Mets sous forme de tableau Markdown les lignes à partir de celle qui contient « Task: Open the hammer and wrench tools icon » jusqu'à celle qui contient « Select the Non-HDL » incluse, sans les lignes vides. Utilise deux colonnes : Numéro pour le numéro de rang et Contenu pour la ligne.

------ Données de travail ------

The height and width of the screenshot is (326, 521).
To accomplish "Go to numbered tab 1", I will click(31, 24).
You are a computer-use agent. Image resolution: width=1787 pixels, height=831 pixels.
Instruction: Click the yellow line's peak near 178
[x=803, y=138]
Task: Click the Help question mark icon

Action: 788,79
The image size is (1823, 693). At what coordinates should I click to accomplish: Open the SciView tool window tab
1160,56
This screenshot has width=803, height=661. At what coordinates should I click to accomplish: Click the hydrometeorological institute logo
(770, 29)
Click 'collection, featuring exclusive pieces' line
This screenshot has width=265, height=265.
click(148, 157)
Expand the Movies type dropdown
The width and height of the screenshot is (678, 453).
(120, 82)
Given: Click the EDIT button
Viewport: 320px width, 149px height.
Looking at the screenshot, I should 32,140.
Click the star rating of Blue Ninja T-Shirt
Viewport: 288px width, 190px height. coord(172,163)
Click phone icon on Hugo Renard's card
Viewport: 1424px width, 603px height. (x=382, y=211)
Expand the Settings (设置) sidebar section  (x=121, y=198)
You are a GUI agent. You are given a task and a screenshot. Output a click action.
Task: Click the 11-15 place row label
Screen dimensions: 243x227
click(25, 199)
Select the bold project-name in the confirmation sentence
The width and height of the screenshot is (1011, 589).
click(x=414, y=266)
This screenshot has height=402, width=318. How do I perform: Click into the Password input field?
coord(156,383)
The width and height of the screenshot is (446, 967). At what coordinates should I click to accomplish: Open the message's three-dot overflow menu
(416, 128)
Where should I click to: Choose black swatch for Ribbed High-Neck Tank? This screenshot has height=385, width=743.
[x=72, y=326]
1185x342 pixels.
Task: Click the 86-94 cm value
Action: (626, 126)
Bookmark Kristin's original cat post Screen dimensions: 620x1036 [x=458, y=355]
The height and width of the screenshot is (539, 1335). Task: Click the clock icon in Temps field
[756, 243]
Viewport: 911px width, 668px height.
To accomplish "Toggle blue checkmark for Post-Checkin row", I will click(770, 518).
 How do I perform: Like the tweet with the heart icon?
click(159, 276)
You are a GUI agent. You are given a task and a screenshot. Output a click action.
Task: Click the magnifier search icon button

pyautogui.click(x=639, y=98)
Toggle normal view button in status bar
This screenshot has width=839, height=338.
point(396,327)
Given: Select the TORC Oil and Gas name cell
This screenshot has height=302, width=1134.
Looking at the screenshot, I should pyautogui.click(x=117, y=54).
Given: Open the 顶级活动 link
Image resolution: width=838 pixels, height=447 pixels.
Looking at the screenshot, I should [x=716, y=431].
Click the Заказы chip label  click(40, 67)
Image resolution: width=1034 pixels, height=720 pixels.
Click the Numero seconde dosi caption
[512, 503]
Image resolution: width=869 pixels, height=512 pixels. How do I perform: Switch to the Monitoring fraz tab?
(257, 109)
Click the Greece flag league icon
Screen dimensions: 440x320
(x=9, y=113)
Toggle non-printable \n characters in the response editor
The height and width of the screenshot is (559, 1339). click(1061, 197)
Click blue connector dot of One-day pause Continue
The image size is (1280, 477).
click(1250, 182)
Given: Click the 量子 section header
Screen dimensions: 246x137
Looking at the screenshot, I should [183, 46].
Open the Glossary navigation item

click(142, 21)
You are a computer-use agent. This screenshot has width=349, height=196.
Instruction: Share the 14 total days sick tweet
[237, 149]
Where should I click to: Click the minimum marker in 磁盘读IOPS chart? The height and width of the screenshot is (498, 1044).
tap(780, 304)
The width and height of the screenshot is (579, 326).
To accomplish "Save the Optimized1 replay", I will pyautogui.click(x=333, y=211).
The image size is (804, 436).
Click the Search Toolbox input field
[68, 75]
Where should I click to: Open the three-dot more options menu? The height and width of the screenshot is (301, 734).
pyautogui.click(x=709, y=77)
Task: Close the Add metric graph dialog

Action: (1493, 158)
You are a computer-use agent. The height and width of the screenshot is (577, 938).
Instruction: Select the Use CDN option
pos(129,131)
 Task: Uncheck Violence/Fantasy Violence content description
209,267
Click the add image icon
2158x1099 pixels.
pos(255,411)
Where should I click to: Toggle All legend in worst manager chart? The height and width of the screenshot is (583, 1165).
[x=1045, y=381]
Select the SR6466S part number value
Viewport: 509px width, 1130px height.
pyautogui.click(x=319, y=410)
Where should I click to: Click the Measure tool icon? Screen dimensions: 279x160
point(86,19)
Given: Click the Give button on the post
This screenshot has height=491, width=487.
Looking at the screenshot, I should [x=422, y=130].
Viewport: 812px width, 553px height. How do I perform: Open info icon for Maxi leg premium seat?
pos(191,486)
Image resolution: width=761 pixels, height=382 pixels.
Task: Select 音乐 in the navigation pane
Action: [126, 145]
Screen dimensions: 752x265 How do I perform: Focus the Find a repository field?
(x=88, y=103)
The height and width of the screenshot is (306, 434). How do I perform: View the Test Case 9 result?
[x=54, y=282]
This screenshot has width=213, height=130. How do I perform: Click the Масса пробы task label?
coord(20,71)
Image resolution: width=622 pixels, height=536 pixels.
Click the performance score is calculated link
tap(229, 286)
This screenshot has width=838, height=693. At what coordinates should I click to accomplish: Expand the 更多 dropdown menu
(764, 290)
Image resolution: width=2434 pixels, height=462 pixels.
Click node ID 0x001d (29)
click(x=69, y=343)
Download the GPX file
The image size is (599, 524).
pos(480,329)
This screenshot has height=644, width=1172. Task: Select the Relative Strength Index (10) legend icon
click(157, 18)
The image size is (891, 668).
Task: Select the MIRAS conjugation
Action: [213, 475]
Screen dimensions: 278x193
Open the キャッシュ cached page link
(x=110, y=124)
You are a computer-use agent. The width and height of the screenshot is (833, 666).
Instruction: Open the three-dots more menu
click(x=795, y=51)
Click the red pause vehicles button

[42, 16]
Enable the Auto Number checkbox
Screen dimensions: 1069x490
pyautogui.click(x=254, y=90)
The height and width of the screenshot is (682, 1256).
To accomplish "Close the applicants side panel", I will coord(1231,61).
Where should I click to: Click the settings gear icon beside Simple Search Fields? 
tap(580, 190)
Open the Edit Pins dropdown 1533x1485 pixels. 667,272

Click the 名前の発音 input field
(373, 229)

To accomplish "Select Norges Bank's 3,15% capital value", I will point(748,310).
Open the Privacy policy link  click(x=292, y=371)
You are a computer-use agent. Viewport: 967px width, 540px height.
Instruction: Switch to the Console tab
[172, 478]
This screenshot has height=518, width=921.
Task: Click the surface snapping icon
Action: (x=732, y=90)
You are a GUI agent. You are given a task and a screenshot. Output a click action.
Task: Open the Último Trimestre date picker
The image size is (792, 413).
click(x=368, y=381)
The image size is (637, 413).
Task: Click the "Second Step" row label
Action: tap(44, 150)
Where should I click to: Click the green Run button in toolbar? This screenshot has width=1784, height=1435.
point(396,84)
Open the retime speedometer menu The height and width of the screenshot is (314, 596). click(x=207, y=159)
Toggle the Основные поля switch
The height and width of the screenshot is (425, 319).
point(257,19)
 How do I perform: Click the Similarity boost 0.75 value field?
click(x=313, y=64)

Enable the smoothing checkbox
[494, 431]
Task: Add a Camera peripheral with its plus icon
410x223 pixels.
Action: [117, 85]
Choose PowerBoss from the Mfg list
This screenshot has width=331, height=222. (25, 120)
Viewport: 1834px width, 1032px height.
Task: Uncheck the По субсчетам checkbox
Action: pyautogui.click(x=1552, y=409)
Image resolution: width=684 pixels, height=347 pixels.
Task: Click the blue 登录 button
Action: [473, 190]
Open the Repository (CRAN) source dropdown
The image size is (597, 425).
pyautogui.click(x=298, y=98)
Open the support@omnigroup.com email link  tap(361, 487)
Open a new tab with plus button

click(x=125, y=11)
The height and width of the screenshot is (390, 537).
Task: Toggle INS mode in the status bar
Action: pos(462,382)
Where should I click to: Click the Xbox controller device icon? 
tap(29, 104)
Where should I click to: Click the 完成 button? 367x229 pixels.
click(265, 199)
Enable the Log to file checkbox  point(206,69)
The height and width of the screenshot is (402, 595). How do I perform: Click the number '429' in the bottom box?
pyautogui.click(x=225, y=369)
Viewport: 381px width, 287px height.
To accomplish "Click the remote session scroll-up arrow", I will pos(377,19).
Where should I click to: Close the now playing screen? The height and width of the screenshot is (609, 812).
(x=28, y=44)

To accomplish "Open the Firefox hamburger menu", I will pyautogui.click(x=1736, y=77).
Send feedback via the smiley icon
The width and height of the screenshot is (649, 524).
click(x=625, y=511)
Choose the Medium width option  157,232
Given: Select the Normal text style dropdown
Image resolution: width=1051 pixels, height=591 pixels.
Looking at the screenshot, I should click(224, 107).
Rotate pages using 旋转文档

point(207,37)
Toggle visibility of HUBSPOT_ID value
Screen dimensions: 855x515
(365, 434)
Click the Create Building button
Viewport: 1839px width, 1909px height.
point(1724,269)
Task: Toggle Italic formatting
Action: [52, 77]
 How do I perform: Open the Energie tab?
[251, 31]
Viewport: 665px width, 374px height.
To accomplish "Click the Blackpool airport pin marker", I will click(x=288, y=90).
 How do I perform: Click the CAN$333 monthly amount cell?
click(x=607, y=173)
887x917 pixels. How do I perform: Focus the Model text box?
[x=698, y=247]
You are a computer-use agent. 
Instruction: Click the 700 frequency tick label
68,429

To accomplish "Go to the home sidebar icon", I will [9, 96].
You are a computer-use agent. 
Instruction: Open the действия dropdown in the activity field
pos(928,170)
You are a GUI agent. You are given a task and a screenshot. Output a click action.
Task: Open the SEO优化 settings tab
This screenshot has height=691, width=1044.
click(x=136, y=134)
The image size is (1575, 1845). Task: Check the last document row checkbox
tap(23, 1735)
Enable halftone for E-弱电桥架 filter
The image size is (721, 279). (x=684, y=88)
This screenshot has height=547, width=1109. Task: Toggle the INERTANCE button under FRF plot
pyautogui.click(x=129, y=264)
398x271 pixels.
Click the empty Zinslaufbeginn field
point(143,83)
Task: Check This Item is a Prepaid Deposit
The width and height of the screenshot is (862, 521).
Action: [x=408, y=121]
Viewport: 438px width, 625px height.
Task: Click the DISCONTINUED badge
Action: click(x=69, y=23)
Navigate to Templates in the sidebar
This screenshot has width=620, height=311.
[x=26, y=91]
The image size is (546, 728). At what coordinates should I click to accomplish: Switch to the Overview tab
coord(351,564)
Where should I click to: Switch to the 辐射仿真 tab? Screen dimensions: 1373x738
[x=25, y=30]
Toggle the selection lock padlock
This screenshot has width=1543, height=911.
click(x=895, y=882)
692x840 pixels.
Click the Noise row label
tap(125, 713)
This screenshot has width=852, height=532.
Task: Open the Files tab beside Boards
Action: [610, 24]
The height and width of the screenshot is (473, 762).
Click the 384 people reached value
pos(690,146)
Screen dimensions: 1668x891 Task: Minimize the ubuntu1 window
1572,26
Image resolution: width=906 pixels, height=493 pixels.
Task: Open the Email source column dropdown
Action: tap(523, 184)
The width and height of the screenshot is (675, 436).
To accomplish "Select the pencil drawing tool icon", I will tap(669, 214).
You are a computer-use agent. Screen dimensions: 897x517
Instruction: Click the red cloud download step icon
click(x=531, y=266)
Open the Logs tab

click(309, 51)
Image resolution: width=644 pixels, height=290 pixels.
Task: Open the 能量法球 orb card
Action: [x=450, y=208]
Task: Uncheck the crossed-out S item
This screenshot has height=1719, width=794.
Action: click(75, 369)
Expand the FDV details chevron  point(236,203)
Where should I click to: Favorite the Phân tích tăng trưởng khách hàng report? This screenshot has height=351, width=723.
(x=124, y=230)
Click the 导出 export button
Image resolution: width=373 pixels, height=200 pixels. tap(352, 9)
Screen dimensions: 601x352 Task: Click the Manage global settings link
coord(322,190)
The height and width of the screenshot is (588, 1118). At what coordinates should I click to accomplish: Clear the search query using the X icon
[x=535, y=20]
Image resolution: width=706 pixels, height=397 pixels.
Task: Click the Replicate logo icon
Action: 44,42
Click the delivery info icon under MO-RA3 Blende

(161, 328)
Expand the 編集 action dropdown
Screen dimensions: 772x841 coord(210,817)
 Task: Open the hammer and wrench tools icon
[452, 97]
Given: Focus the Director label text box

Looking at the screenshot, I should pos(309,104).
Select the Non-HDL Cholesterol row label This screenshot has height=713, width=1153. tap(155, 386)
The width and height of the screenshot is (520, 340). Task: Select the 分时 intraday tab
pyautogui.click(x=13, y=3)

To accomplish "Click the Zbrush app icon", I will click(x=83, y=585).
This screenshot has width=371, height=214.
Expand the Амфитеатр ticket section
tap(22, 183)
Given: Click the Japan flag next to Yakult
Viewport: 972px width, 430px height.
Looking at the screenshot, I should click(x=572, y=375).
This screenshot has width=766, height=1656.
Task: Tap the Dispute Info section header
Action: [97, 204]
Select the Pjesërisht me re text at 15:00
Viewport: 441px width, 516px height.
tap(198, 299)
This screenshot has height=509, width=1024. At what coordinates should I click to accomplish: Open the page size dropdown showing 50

------

## Réponse
| Numéro | Contenu |
|---|---|
| 1 |  Task: Open the hammer and wrench tools icon |
| 2 | [452, 97] |
| 3 | Given: Focus the Director label text box |
| 4 | Looking at the screenshot, I should pos(309,104). |
| 5 | Select the Non-HDL Cholesterol row label This screenshot has height=713, width=1153. tap(155, 386) |